Mas histórias em quadrinhos não são uma fonte adequada de informação sobre inovações e economia. O economista que chamou a atenção para o papel fundamental das inovações na economia moderna, Joseph A. Schumpeter (1883-1950), identificou cinco tipos de inovação. Além das inovações de produto e de processos produtivos, também são inovações: o desenvolvimento de novas matérias-primas, a abertura de novos mercados e a criação de novas estruturas organizacionais. A difusão das novas tecnologias de uso geral, como as tecnologias digitais, a biotecnologia, a impressão em 3D e a robótica vão estimular inovações nestes cinco sentidos nas indústrias tradicionais, até mesmo como condição para a sua sobrevivência no futuro.
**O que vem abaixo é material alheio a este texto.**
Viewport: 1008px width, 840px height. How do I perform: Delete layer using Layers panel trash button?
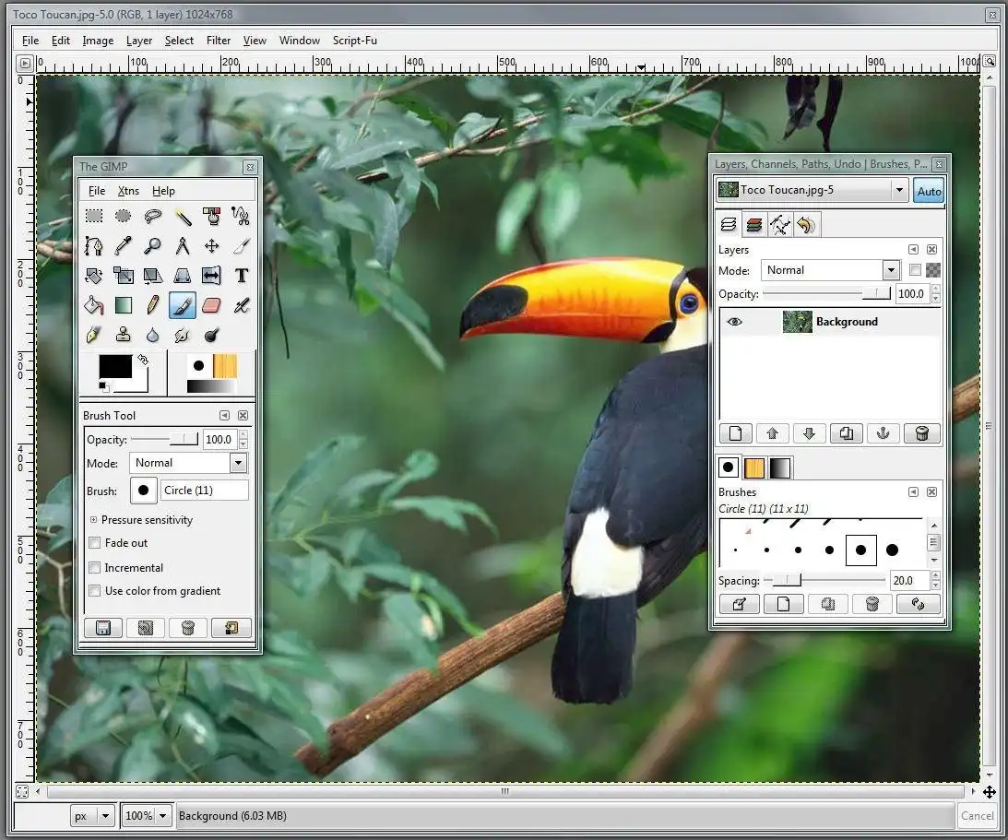click(x=920, y=433)
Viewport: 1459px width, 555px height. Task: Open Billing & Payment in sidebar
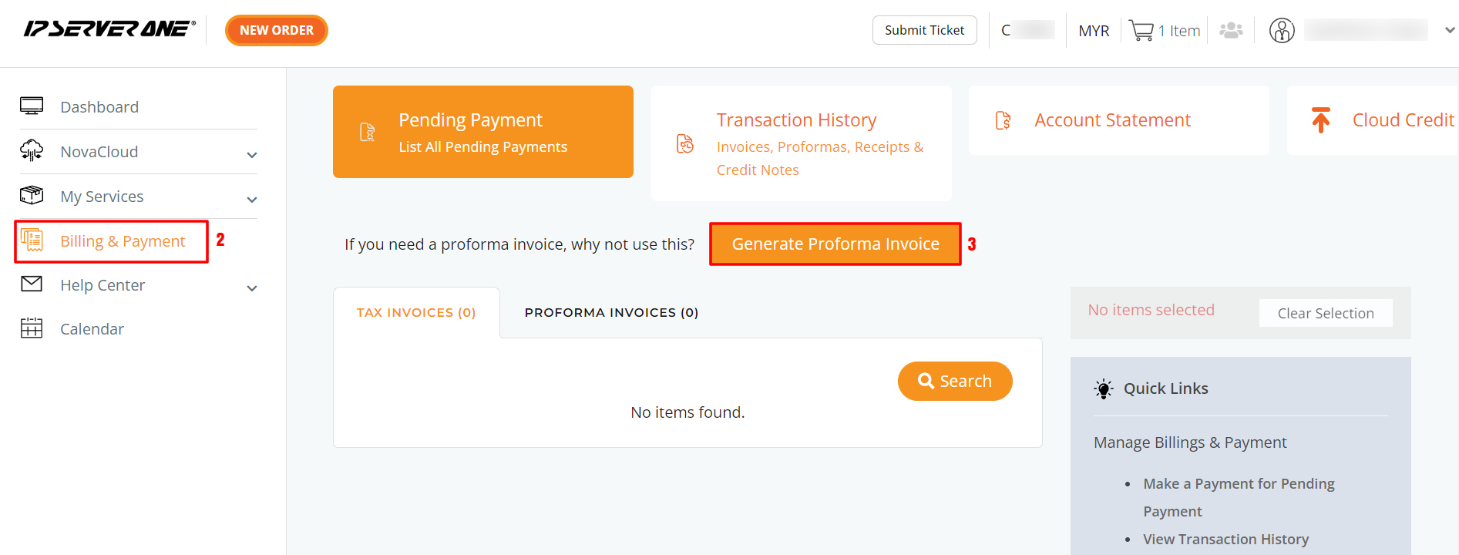122,241
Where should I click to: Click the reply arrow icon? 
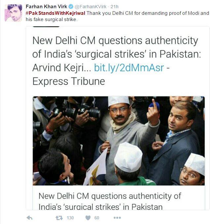click(29, 218)
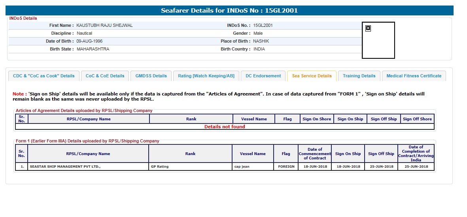Click the Vessel Name header in Articles table
Image resolution: width=467 pixels, height=217 pixels.
click(x=253, y=119)
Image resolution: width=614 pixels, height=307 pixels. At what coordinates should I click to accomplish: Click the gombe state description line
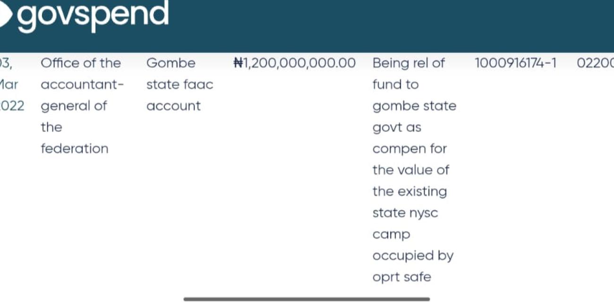pyautogui.click(x=414, y=106)
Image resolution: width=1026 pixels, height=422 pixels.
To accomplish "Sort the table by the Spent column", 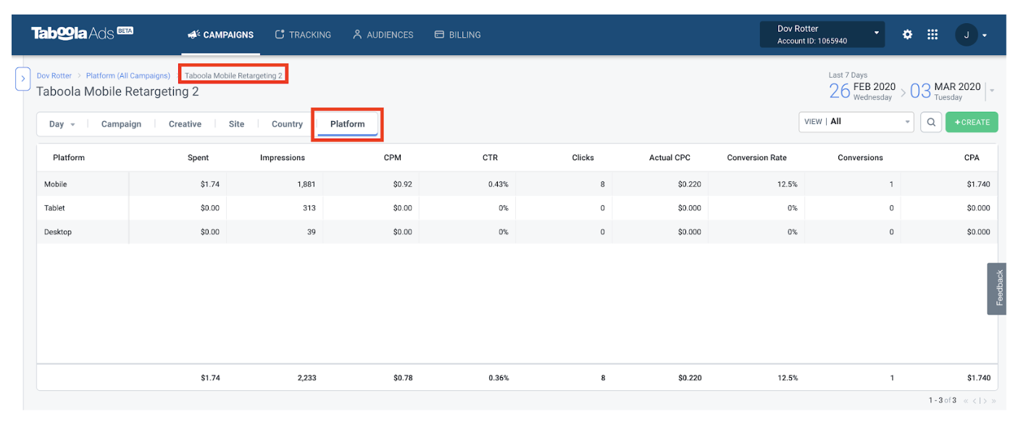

Para entendermos como as novas tecnologias de uso geral vão estimular inovações nas indústrias tradicionais, temos de compreender antes qual é o problema econômico que estas indústrias enfrentam. Sendo indústrias tradicionais, suas tecnologias de produção já são amplamente conhecidas e difundidas. No jargão econômico, as indústrias tradicionais constituem setores que não apresentam barreiras à entrada significativas, ou seja, onde novas empresas podem se estabelecer facilmente, ao contrário do que acontece nos setores de ponta, onde a tecnologia é complexa e envolve aprendizado sendo, portanto, difícil estabelecer uma nova empresa. Assim, é fácil entrar nos setores que pertencem às indústrias tradicionais, o que aumenta a competição e força os preços para baixo, reduzindo a lucratividade. Porém, a absorção das novas tecnologias de uso geral está abrindo novas possibilidades para as indústrias tradicionais aumentarem sua lucratividade, alterando o padrão até aqui vigente de funcionamento dos mercados para os seus produtos.
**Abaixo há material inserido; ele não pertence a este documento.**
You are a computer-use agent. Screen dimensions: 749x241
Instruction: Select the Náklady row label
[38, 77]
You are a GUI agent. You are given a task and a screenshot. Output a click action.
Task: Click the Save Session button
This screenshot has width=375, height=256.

Por exemplo, a biotecnologia já vem alterando as características da produção de alimentos, como ilustra o emprego de bactérias geneticamente modificadas para a produção de enzimas como a Lipase, que altera as gorduras nos alimentos e melhora o seu sabor. A incorporação de biotecnologia na produção de alimentos e de bebidas vem não apenas inovando o processo produtivo e oferecendo novos produtos, que são os dois primeiros tipos de inovação apontados por Schumpeter, mas vem também permitindo empregar novas matérias-primas e abrir novos mercados, especialmente aqueles mercados constituídos por consumidores que buscam produtos mais saudáveis, no próprio país ou no exterior, dois outros tipos de inovação identificados por Schumpeter. Tudo isto resulta em produtos mais valorizados e, desta forma, maiores lucros.
No campo da tecnologia digital temos, por exemplo, o uso da chamada internet das coisas, que é a conexão de máquinas e equipamentos pela internet. Considere a produção de elevadores, que é classificada como indústria de máquinas e equipamentos, uma indústria tradicional. Nela tivemos recentemente a associação entre a Microsoft, a ThyssenKrupp Elevator e a CGI, conectando redes de sensores instalados nos elevadores à internet, com os dados sendo armazenados na nuvem, de forma a monitorar do alinhamento da cabine à temperatura do motor, incluindo a velocidade dos cabos e o funcionamento das portas. O objetivo é permitir planos de manutenção preventivos, que evitem paradas por defeitos nos elevadores. Isto altera não apenas a forma como os elevadores são produzidos (uma inovação de processo) como também as características dos elevadores (inovação de produto), criando mercados para elevadores com exigências de segurança mais severas (uma outra forma de inovação), que são produtos mais valorizados e, portanto, geram maiores lucros.
Inovação, portanto, não é a cereja do bolo: é o próprio bolo na economia moderna, de forma radical nas indústrias de ponta, mas também nas chamadas indústrias tradicionais.